I work in the field and FEM and CFD and usually come across such a sparse saddle-point system when dealing with Dirichlet boundary conditions.
$\begin{bmatrix} K & S \\ S^T & 0 \end{bmatrix} \begin{bmatrix} x \\ \lambda \end{bmatrix} = \begin{bmatrix} f \\ d \end{bmatrix}$
Here $x\in R^n$ and $\lambda \in R^m$, with $m < n$. $S_{n\times m}$ is of full rank of $m$ and $K_{n\times n}$ is symmetric and non negative. When $K$ is of full rank we could use Uzawa's method and its variations.
However, sometimes I have a $K_{n \times n}$ not of full rank but its nullity less than $m$, so the whole system is still of full rank (when $K$ is the stiffness matrix and $S$ denotes linear constraints). In this situation what alternatives do we have?

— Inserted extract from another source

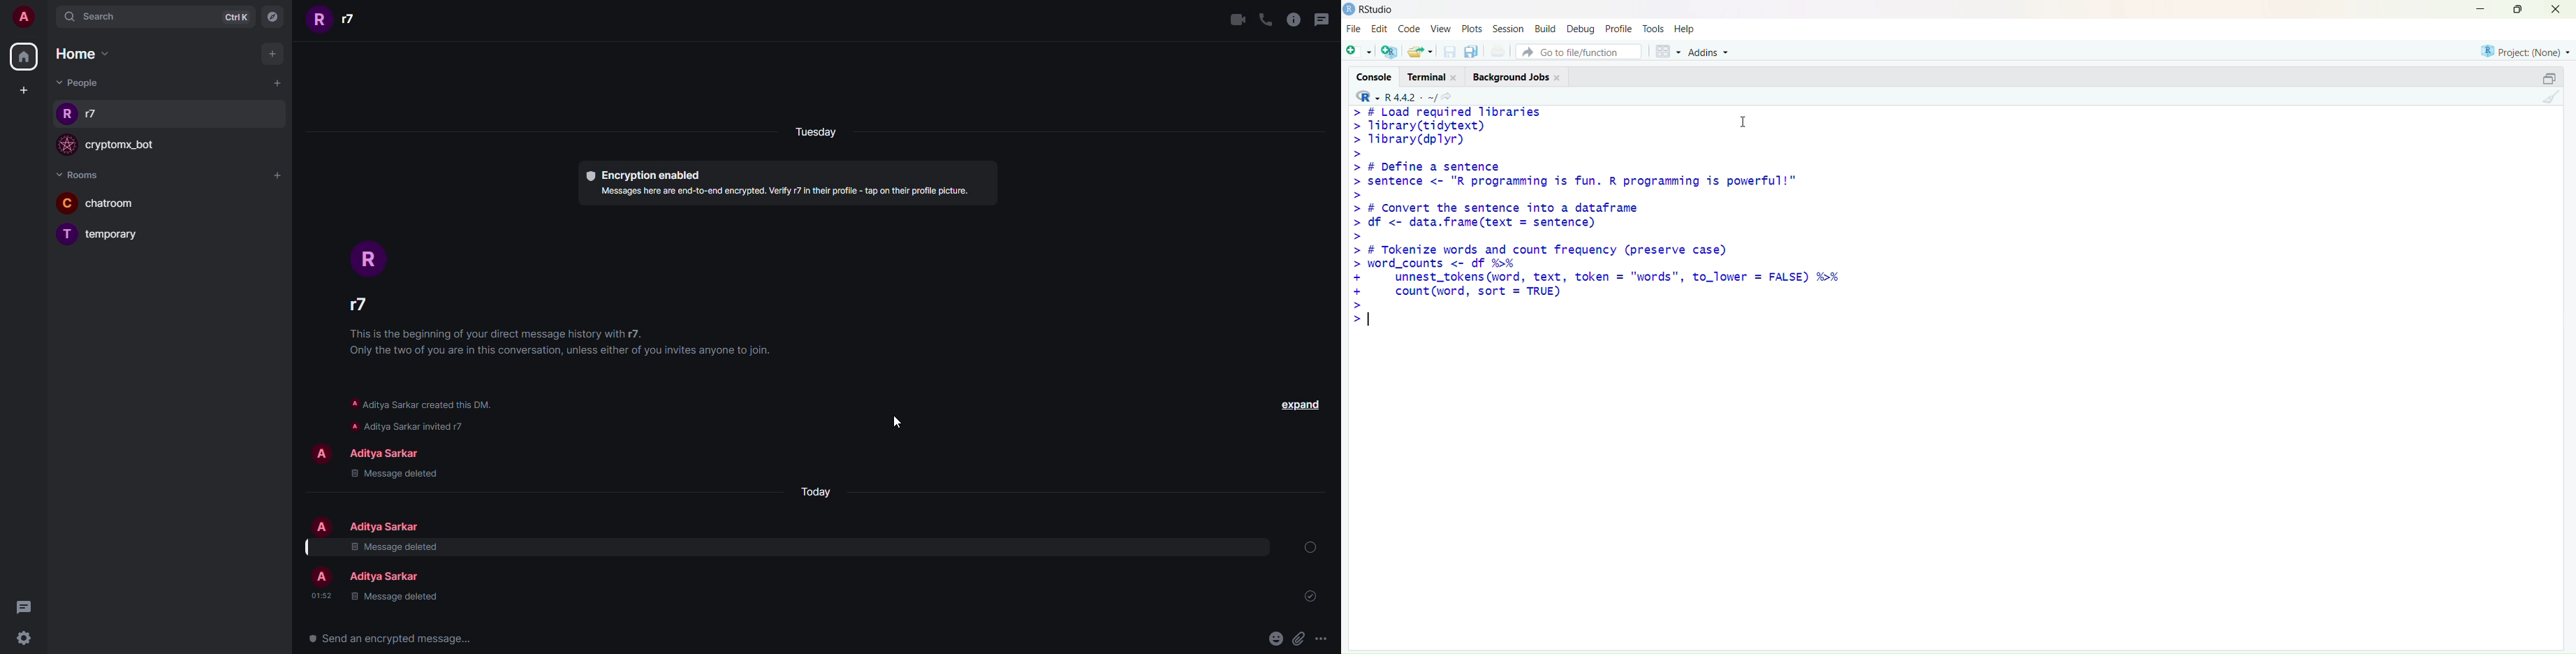 This screenshot has height=672, width=2576. What do you see at coordinates (1653, 28) in the screenshot?
I see `tools` at bounding box center [1653, 28].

In my particular case I have $m\ll n$ and I don't care about $\lambda$, the method I am using is described below:
We can assume $x = x_0 + z$ and can always find a $x_0$ such that $d-S^Tx_0=0$ (such as the minimal norm solution $S(S^TS)^{-1}d$), then we change the system to the following
$\begin{bmatrix} K & S \\ S^T & 0 \end{bmatrix} \begin{bmatrix} z \\ \lambda \end{bmatrix} = \begin{bmatrix} f - Kx_0\\ d - S^Tx_0 \end{bmatrix} = \begin{bmatrix} c\\ 0 \end{bmatrix} $
We can define subspace $W=column(S)$ and its orthogonal complement $W^{\perp}$, the linear problem equivalently becomes finding $z\in W^{\perp}$ so that $ c-Kz = r\in W$. Then I can define the orthogonal projection along $W$ onto $W^{\perp}$, which is $P = I - S(S^TS)^{-1}S^T$, and the problems becomes finding $z\in W^{\perp}$ to solve $r = P(c-Kz)=0$. I know $PK$ is rank-deficient but Conjuate Gradient just works fine because every vectors involved ($z$,$r$,$p$,$PKp$) always stay within $W^{\perp}$. I tested this method on many systems with dimension of $K$ up to 10 million and it always converges quickly to a unique solution.

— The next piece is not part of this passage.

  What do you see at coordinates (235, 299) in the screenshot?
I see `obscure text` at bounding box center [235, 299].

As for finding $x_0$, we can start with an arbitrary vector $y\in R^n$ and say finding a vector $x_0$ among all vectors satisfying $S^Tx-d=0$ that minimizes $||y-x||_2$. Simply applying Lagrange multiplier method we have $x_0=Py+S(S^TS)^{-1}d$.

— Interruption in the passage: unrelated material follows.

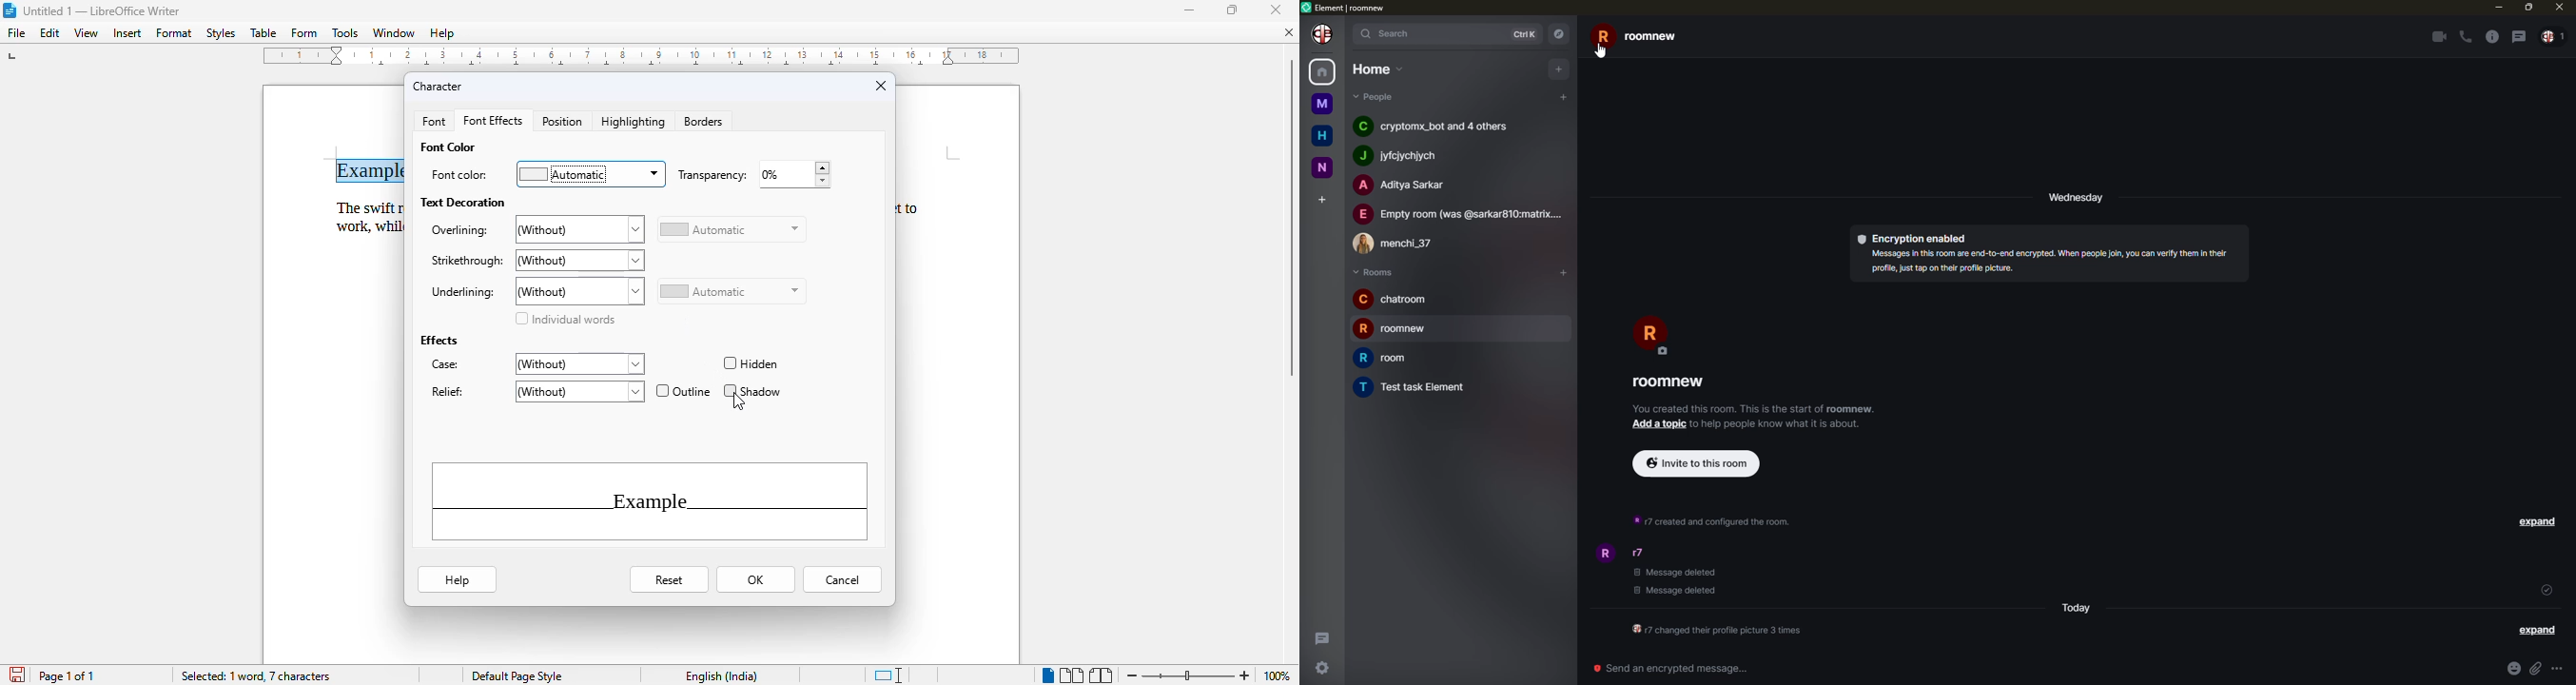 Image resolution: width=2576 pixels, height=700 pixels. Describe the element at coordinates (731, 292) in the screenshot. I see `automatic` at that location.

So do you think my method is mathematically sound? It seems much simpler than Uzawa's method or its variations and can handle rank-deficient $K$. Did I come up something useful or people have being using this method for long time but I didn't know? Obviously the drawback of the method is when $m$ becomes large it is expensive to compute $(S^TS)^{-1}$. In my particular problems most columns of $S$ are orthogonal to each other so it is not a issue for me.